## EXERCISE PROMPT
According to the loophole excerpt, how are loopholes made available in Oberon?

The loophole lets the programmer breach the type checking by the compiler. It is a way to say: “Don’t interfere, as I am smarter than the rules”. Loopholes take many forms. The most common are explicit type transfer function, such as

x := LOOPHOLE[i, REAL] Mesa

x := REAL(i) Modula

x := SYSTEM.VAL(REAL, i) Oberon

But they can also be disguised as absolute address specifications, or by variant records as in Pascal. In the examples above, the internal representation of integer i is to be interpreted as a floating-point (real) number. This can only be done with knowledge about number representation, which should not be necessary when dealing with the abstraction level provided by the language. In Pascal and Modula [4], loopholes were at least honestly displayed, and in Oberon they are present only through a small number of functions encapsulated in a pseudo-module System, which must be imported and is thus explicitly visible in the heading of any module in which such low-level facilities are used. This may sound like an excuse, but the loophole is nevertheless a bad idea.

Why, then, was it introduced? The reason was the desire to implement total systems in one and the same (system programming) language. For example, a storage manager must be able to look at storage as a flat array of locations without data types. It must be able to allocate blocks and to recycle them, independent of any type constraints. Another example where a loophole is required is the device driver. In earlier computers, devices were accessed by special instructions. Later, devices were instead assigned specific memory addresses. They were “memory-mapped”. Thus arose the idea to let absolute addresses be specified for certain variables (Modula). But this is a facility that can be abused in many clandestine and tricky ways.

(Element and text position data)
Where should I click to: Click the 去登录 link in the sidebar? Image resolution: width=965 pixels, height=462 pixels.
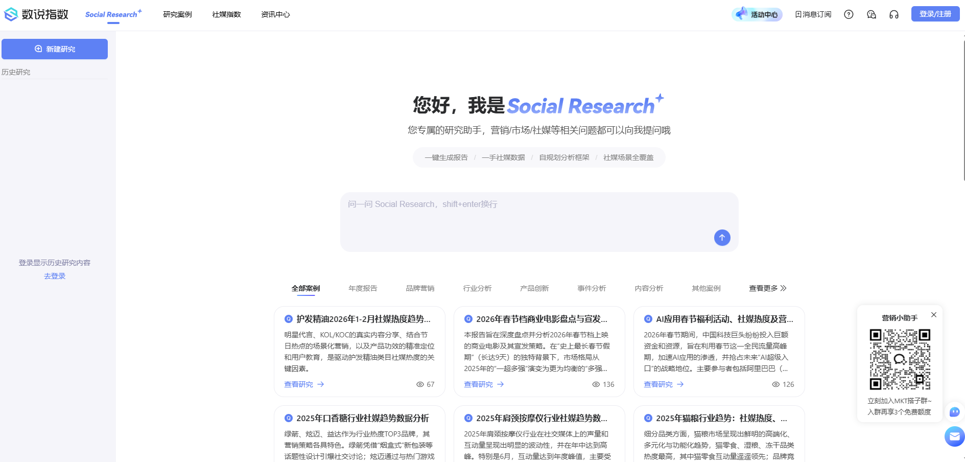click(54, 276)
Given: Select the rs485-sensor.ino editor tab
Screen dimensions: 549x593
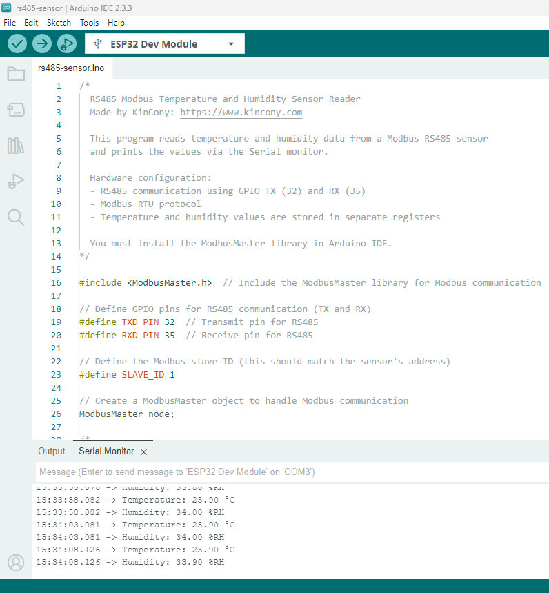Looking at the screenshot, I should coord(71,68).
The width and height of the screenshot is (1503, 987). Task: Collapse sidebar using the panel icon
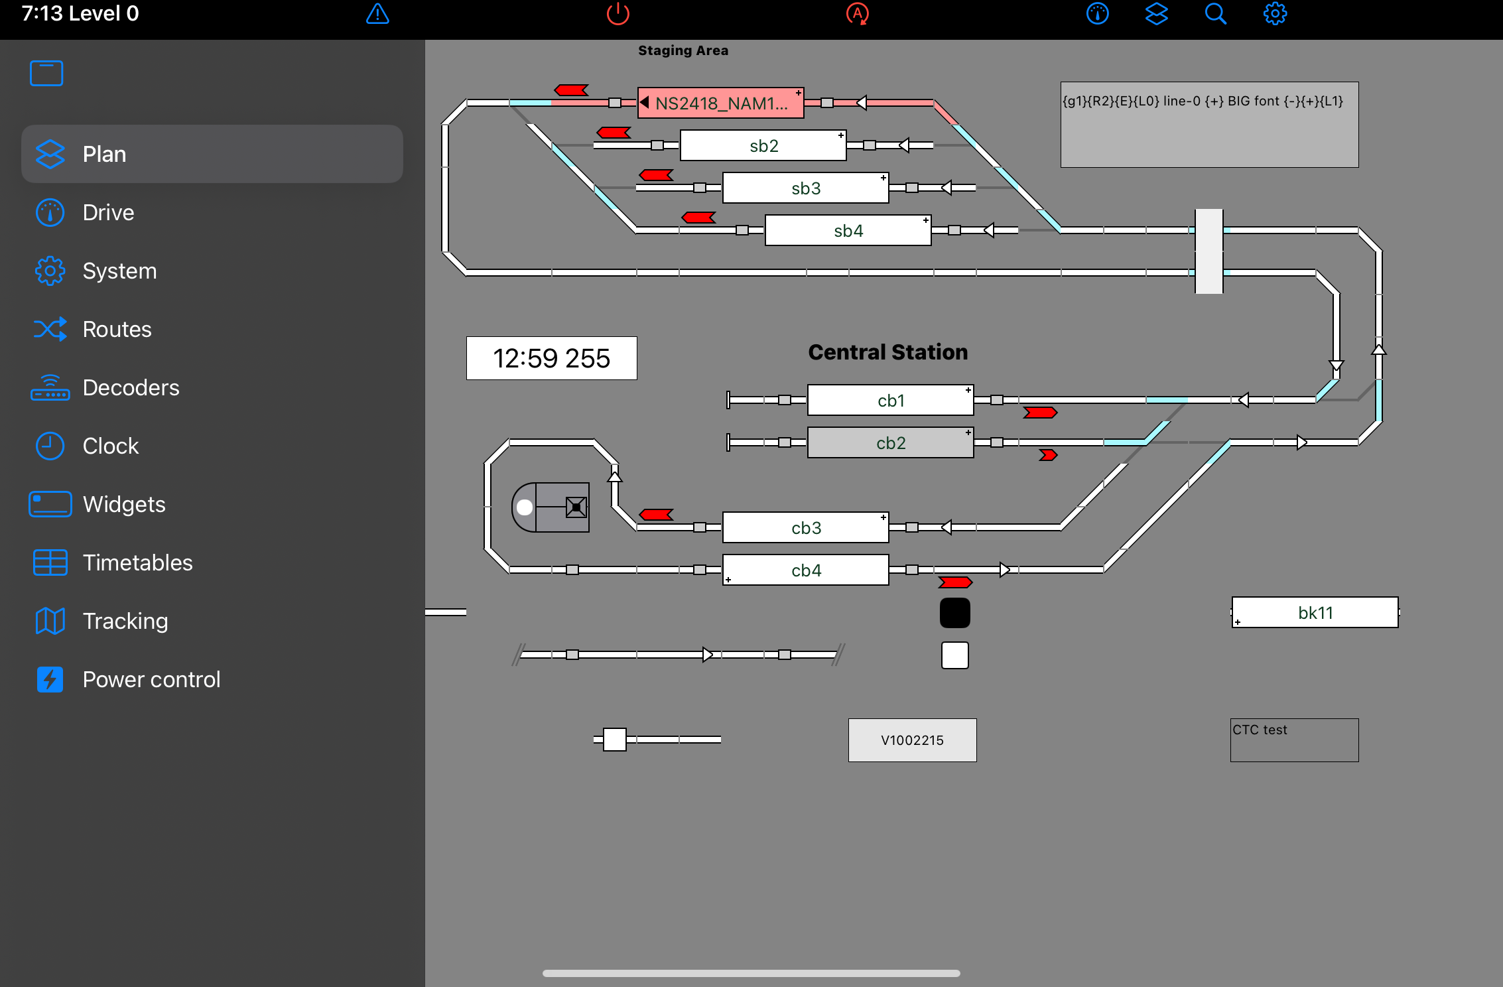(x=46, y=73)
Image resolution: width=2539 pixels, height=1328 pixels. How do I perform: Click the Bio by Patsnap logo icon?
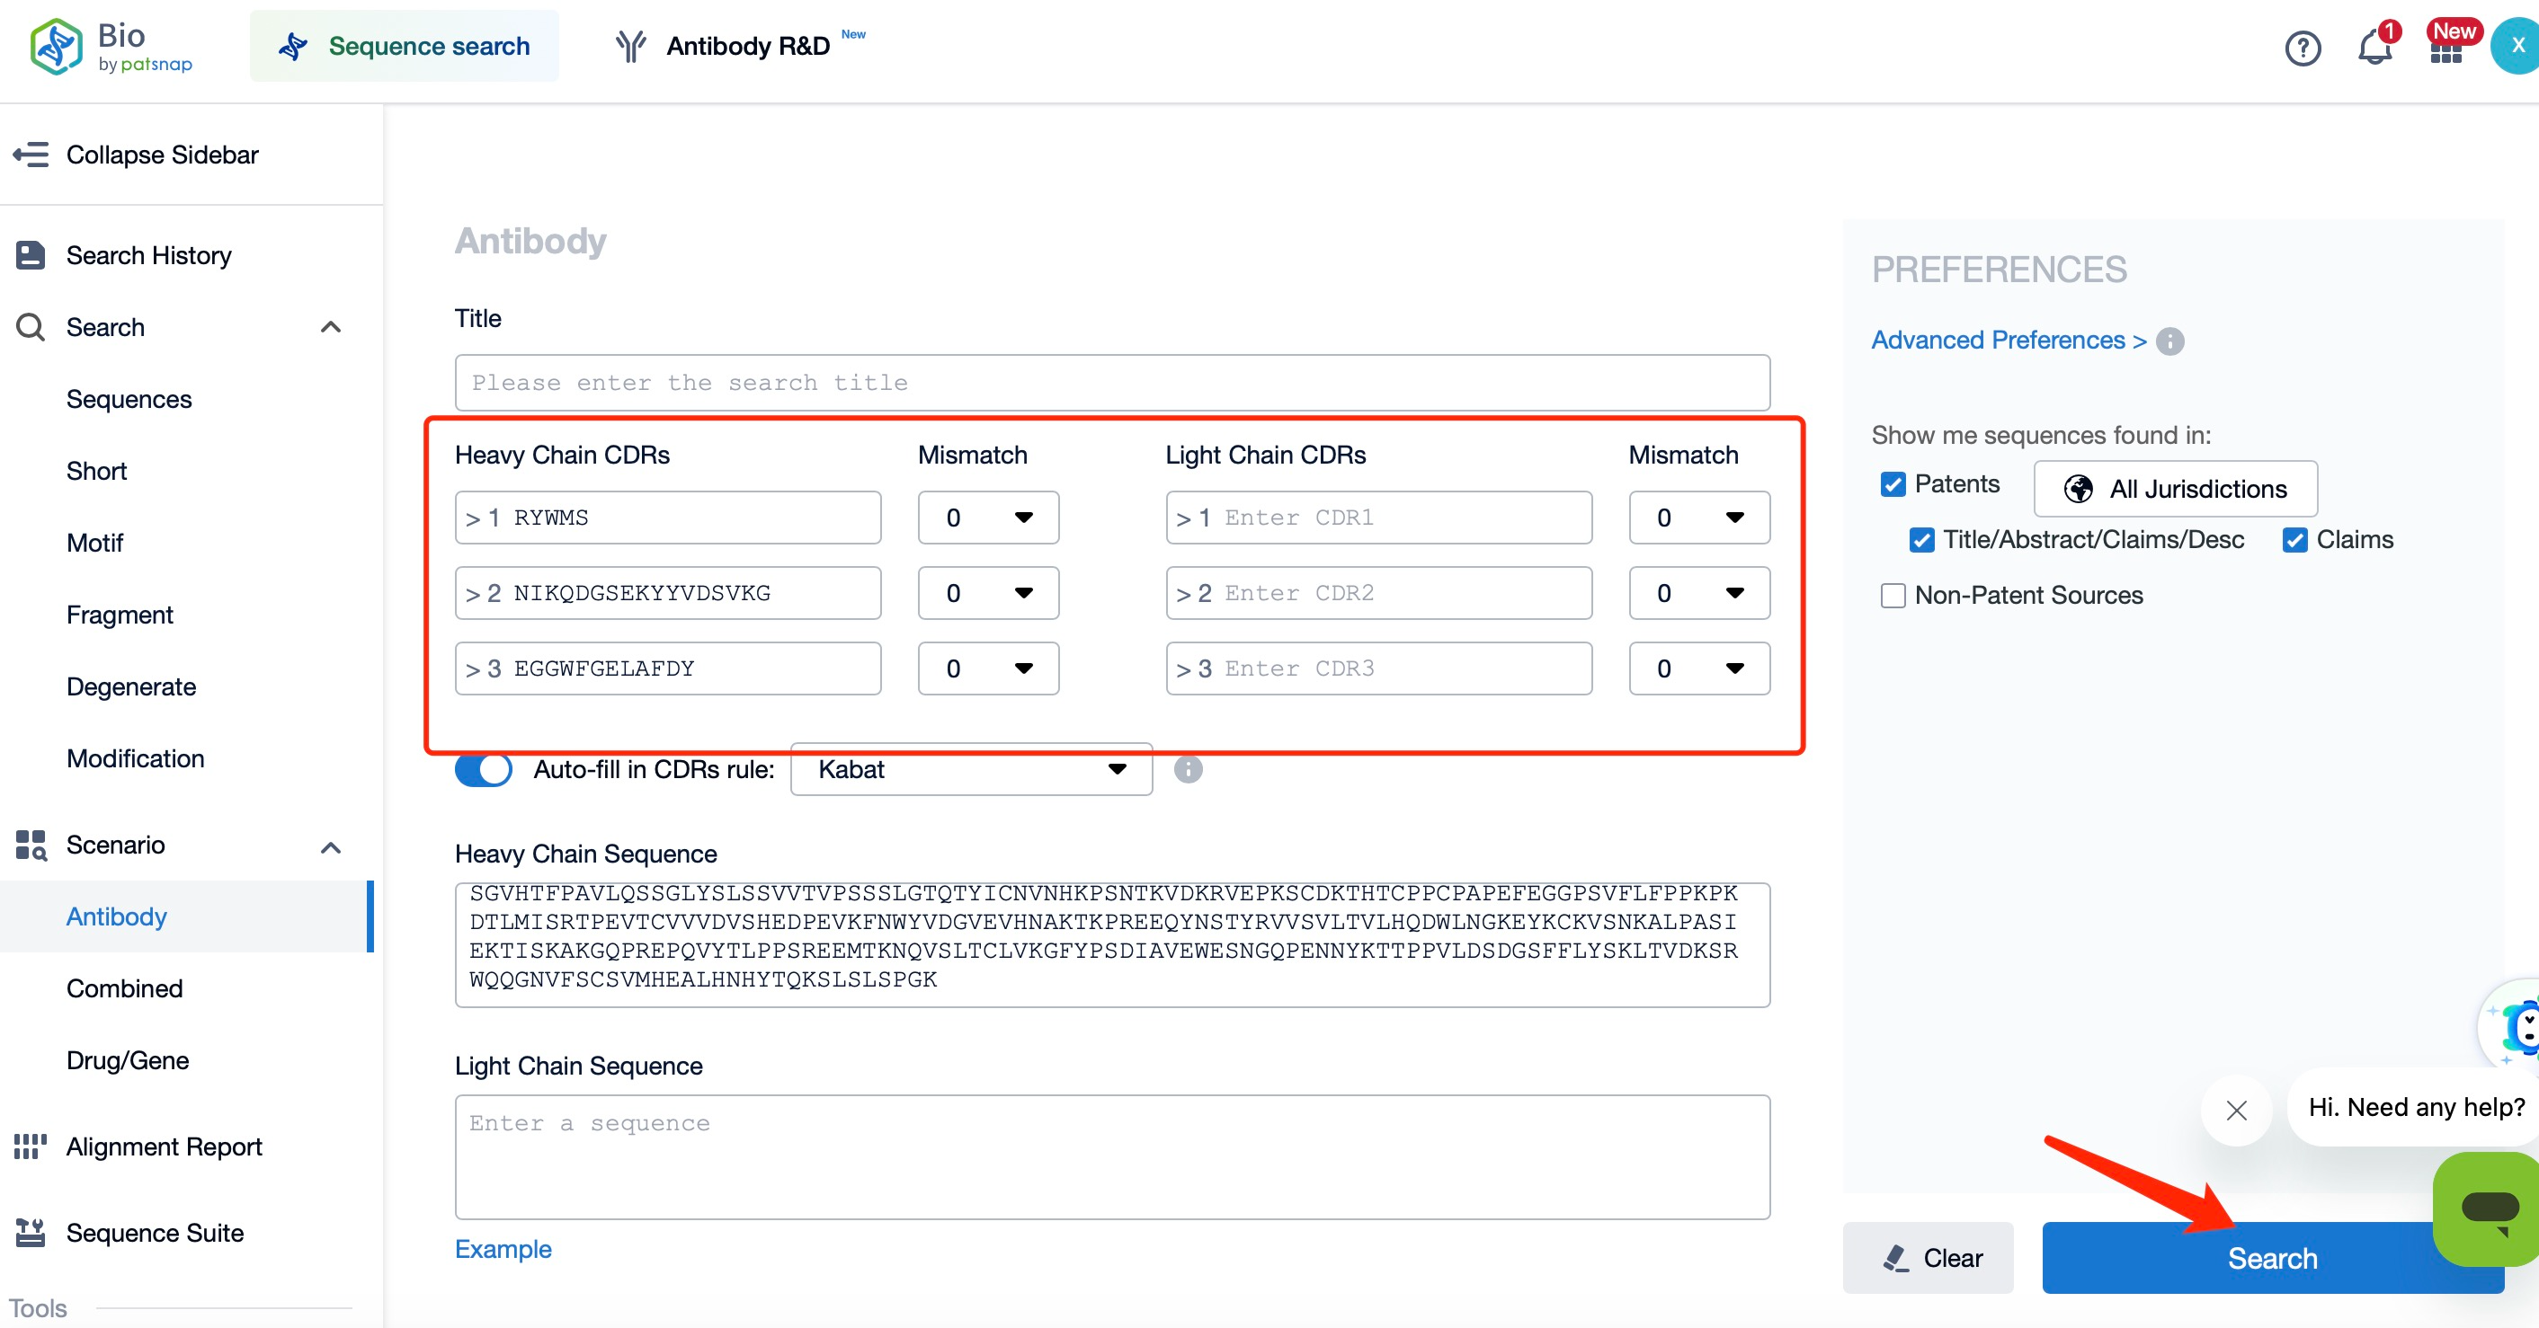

## OUTPUT OF THE EXERCISE
Through a small number of functions encapsulated in a pseudo-module System, which must be imported.